"""

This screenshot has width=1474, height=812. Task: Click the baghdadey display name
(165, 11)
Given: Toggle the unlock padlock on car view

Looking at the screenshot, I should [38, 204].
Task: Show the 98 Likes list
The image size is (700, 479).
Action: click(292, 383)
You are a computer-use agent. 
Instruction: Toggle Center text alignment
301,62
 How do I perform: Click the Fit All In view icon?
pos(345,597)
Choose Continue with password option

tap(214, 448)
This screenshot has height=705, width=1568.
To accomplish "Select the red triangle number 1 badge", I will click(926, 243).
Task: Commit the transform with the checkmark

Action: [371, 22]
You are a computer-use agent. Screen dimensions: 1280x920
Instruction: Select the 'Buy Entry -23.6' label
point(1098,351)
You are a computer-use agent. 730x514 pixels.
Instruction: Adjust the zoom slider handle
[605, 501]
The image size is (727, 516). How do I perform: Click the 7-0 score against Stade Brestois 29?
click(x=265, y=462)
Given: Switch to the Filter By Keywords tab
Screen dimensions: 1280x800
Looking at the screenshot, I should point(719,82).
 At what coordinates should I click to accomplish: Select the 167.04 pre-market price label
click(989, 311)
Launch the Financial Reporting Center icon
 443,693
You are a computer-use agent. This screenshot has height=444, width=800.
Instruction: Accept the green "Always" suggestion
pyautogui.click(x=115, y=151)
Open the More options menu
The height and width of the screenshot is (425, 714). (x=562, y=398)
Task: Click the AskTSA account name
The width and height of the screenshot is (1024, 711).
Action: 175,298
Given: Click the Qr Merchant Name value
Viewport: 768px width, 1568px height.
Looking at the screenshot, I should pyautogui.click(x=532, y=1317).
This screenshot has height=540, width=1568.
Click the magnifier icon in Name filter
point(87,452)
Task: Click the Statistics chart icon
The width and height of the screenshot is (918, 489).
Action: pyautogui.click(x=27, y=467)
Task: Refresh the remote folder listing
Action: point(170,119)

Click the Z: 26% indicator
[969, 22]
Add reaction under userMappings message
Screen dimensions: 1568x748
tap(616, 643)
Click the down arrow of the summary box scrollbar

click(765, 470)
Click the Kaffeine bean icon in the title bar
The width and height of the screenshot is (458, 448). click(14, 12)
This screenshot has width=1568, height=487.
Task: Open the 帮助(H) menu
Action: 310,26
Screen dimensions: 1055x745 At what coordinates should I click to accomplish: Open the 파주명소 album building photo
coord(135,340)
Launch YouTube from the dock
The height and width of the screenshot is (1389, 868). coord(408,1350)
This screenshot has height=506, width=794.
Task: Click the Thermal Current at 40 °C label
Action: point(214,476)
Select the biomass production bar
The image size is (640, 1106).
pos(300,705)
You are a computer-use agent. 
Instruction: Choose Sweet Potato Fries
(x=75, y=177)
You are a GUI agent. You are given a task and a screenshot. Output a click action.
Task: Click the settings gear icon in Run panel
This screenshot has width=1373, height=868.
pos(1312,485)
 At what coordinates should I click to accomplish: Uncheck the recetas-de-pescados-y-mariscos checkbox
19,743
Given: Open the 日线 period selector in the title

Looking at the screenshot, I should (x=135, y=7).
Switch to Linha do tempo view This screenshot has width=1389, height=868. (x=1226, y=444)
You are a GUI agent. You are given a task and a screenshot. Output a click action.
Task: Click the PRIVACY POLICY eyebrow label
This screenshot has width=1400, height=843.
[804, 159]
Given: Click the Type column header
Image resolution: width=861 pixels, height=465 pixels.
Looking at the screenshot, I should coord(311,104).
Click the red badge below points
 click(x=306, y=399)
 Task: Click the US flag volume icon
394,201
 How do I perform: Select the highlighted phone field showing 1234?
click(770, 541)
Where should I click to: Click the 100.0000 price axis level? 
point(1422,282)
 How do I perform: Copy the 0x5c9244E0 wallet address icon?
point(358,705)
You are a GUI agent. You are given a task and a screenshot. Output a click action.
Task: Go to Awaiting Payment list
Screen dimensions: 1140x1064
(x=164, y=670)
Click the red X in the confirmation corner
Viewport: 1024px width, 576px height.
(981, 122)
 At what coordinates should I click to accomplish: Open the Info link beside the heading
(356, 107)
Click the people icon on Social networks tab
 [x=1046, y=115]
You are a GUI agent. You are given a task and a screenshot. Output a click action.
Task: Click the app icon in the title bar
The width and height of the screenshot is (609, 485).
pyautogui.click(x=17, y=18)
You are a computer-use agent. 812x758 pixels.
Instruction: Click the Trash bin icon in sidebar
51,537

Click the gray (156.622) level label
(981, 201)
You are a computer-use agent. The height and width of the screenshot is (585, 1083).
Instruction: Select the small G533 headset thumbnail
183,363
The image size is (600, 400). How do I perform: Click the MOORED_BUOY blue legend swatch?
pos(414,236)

"""

> [ABOUT THIS TASK]:
Every entry should be reproduced word for word.

> [SOLUTION TO THIS TASK]:
This screenshot has width=1474, height=812. Task: Click the baghdadey display name
(165, 11)
Given: Toggle the unlock padlock on car view

Looking at the screenshot, I should [38, 204].
Task: Show the 98 Likes list
The image size is (700, 479).
Action: click(292, 383)
You are a computer-use agent. 
Instruction: Toggle Center text alignment
301,62
 How do I perform: Click the Fit All In view icon?
pos(345,597)
Choose Continue with password option

tap(214, 448)
This screenshot has height=705, width=1568.
To accomplish "Select the red triangle number 1 badge", I will click(926, 243).
Task: Commit the transform with the checkmark

Action: [371, 22]
You are a computer-use agent. Screen dimensions: 1280x920
Instruction: Select the 'Buy Entry -23.6' label
point(1098,351)
You are a computer-use agent. 730x514 pixels.
Instruction: Adjust the zoom slider handle
[605, 501]
The image size is (727, 516). How do I perform: Click the 7-0 score against Stade Brestois 29?
click(x=265, y=462)
Given: Switch to the Filter By Keywords tab
Screen dimensions: 1280x800
Looking at the screenshot, I should point(719,82).
 At what coordinates should I click to accomplish: Select the 167.04 pre-market price label
click(989, 311)
Launch the Financial Reporting Center icon
 443,693
You are a computer-use agent. This screenshot has height=444, width=800.
Instruction: Accept the green "Always" suggestion
pyautogui.click(x=115, y=151)
Open the More options menu
The height and width of the screenshot is (425, 714). (x=562, y=398)
Task: Click the AskTSA account name
The width and height of the screenshot is (1024, 711).
Action: 175,298
Given: Click the Qr Merchant Name value
Viewport: 768px width, 1568px height.
Looking at the screenshot, I should pyautogui.click(x=532, y=1317).
This screenshot has height=540, width=1568.
Click the magnifier icon in Name filter
point(87,452)
Task: Click the Statistics chart icon
The width and height of the screenshot is (918, 489).
Action: pyautogui.click(x=27, y=467)
Task: Refresh the remote folder listing
Action: point(170,119)

Click the Z: 26% indicator
[969, 22]
Add reaction under userMappings message
Screen dimensions: 1568x748
tap(616, 643)
Click the down arrow of the summary box scrollbar

click(765, 470)
Click the Kaffeine bean icon in the title bar
The width and height of the screenshot is (458, 448). click(14, 12)
This screenshot has width=1568, height=487.
Task: Open the 帮助(H) menu
Action: 310,26
Screen dimensions: 1055x745 At what coordinates should I click to accomplish: Open the 파주명소 album building photo
coord(135,340)
Launch YouTube from the dock
The height and width of the screenshot is (1389, 868). coord(408,1350)
This screenshot has height=506, width=794.
Task: Click the Thermal Current at 40 °C label
Action: point(214,476)
Select the biomass production bar
The image size is (640, 1106).
pos(300,705)
You are a computer-use agent. 
Instruction: Choose Sweet Potato Fries
(x=75, y=177)
You are a GUI agent. You are given a task and a screenshot. Output a click action.
Task: Click the settings gear icon in Run panel
This screenshot has width=1373, height=868.
pos(1312,485)
 At what coordinates should I click to accomplish: Uncheck the recetas-de-pescados-y-mariscos checkbox
19,743
Given: Open the 日线 period selector in the title

Looking at the screenshot, I should (x=135, y=7).
Switch to Linha do tempo view This screenshot has width=1389, height=868. (x=1226, y=444)
You are a GUI agent. You are given a task and a screenshot. Output a click action.
Task: Click the PRIVACY POLICY eyebrow label
This screenshot has width=1400, height=843.
[804, 159]
Given: Click the Type column header
Image resolution: width=861 pixels, height=465 pixels.
Looking at the screenshot, I should coord(311,104).
Click the red badge below points
 click(x=306, y=399)
 Task: Click the US flag volume icon
394,201
 How do I perform: Select the highlighted phone field showing 1234?
click(770, 541)
Where should I click to: Click the 100.0000 price axis level? 
point(1422,282)
 How do I perform: Copy the 0x5c9244E0 wallet address icon?
point(358,705)
You are a GUI agent. You are given a task and a screenshot. Output a click action.
Task: Go to Awaiting Payment list
Screen dimensions: 1140x1064
(x=164, y=670)
Click the red X in the confirmation corner
Viewport: 1024px width, 576px height.
(981, 122)
 At what coordinates should I click to accomplish: Open the Info link beside the heading
(356, 107)
Click the people icon on Social networks tab
 [x=1046, y=115]
You are a GUI agent. You are given a task and a screenshot. Output a click action.
Task: Click the app icon in the title bar
The width and height of the screenshot is (609, 485).
pyautogui.click(x=17, y=18)
You are a computer-use agent. 812x758 pixels.
Instruction: Click the Trash bin icon in sidebar
51,537

Click the gray (156.622) level label
(981, 201)
You are a computer-use agent. The height and width of the screenshot is (585, 1083).
Instruction: Select the small G533 headset thumbnail
183,363
The image size is (600, 400). How do I perform: Click the MOORED_BUOY blue legend swatch?
pos(414,236)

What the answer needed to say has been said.